### Try it:
Report all lines of the data below that hold the word "height".

::: Excerpted data :::

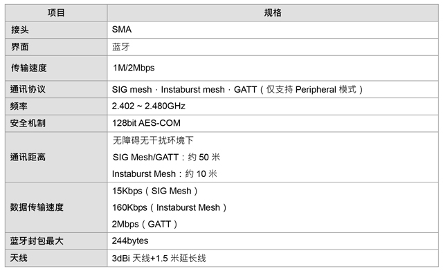
Task: Click the 2.402 ~ 2.480GHz frequency value
Action: point(149,106)
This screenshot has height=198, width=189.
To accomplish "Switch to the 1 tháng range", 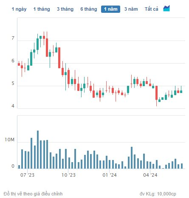I will (42, 9).
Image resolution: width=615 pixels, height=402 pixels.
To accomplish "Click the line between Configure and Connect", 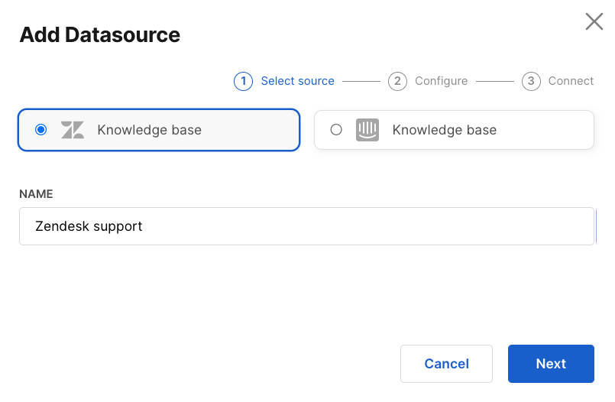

:::

### Exercise response:
This screenshot has height=198, width=189.
Image resolution: width=615 pixels, height=402 pixels.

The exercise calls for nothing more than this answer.